Published online Sep 21, 2018. doi: 10.3748/wjg.v24.i35.3974
Peer-review started: June 12, 2018
First decision: July 6, 2018
Revised: July 29, 2018
Accepted: August 1, 2018
Article in press: August 1, 2018
Published online: September 21, 2018
Treatment of advanced hepatocellular carcinoma remains unsatisfying and so far only prognostic biomarkers like α-fetoprotein have been established. No clear predictive biomarker is currently available for standard of care therapies, including targeted therapies like sorafenib. Novel therapeutic options like immune checkpoint inhibitors may pose new challenges to identification and validation of such markers. Currently, PD-L1 expression via immunohistochemistry and tumor mutational burden via next-generation sequencing are explored as predictive biomarkers for these novel treatments. Limited tissue availability due to lack of biopsies still restricts the use of tissue based approaches. Novel methods exploring circulating or cell free nucleic acids (DNA, RNA or miRNA-containing exosomes) could provide a new opportunity to establish predictive biomarkers. Epigenetic profiling and next-generation sequencing approaches from liquid biopsies are under development. Sample size, etiologic and geographical background need to be carefully addressed in such studies to achieve meaningful results that could be translated into clinical practice. Proteomics, metabolomics and molecular imaging are further emerging technologies.
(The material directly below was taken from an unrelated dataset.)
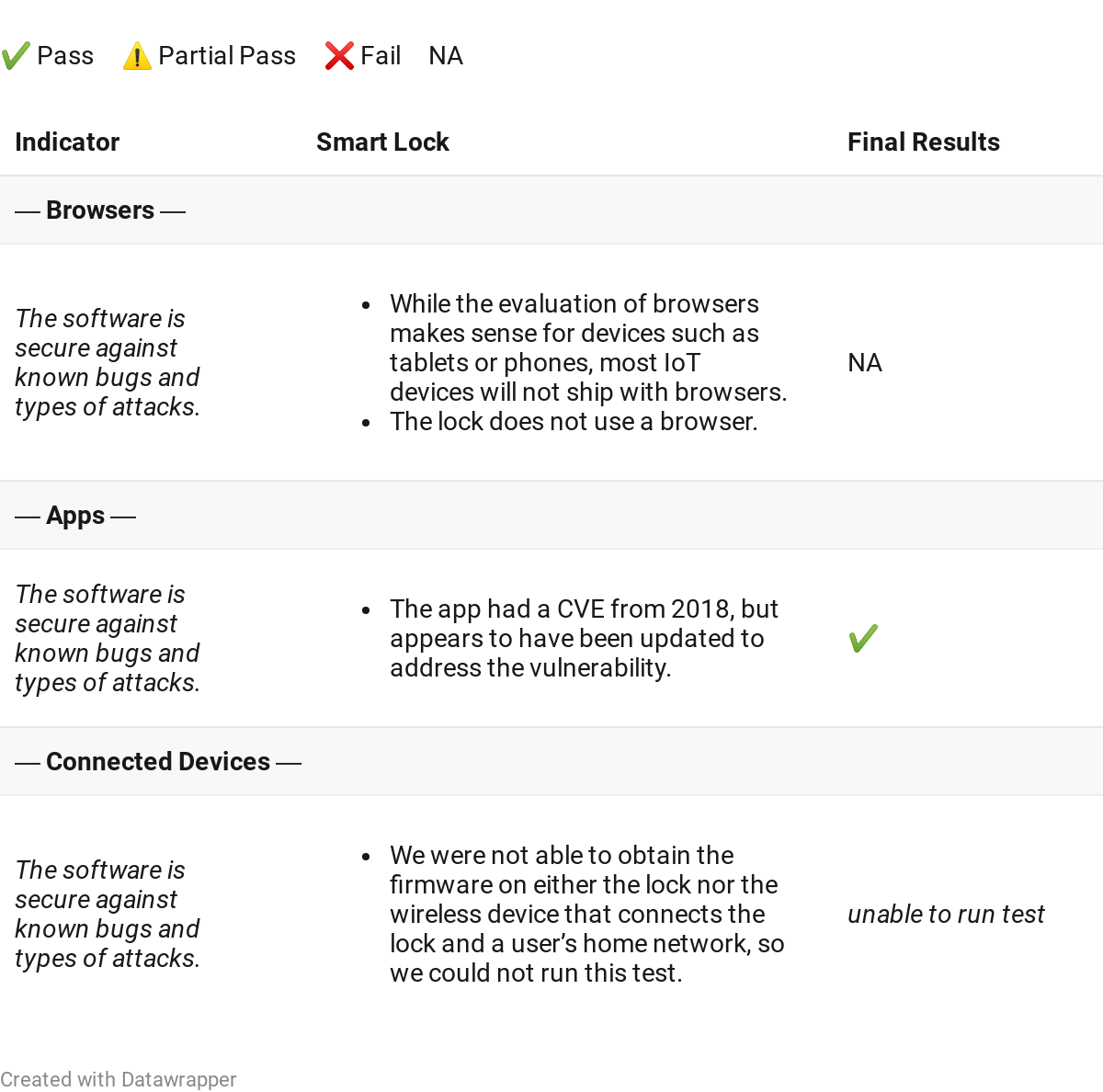Click the red X Fail icon
Screen dimensions: 1103x1092
[x=339, y=56]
Core tip: Hepatocellular carcinoma (HCC) is a heterogeneous disease with various underlying etiologies and an overall still poor prognosis. Biomarkers to identify optimal treatment for distinct patients are still lacking for HCC due to limited availability of biopsies. Novel treatment options, esp. immune checkpoint inhibitors, may need novel biomarker approaches and non-tissue based technologies might provide a solution to identify those biomarkers. In this article, the current status of biomarker identification for HCC is discussed.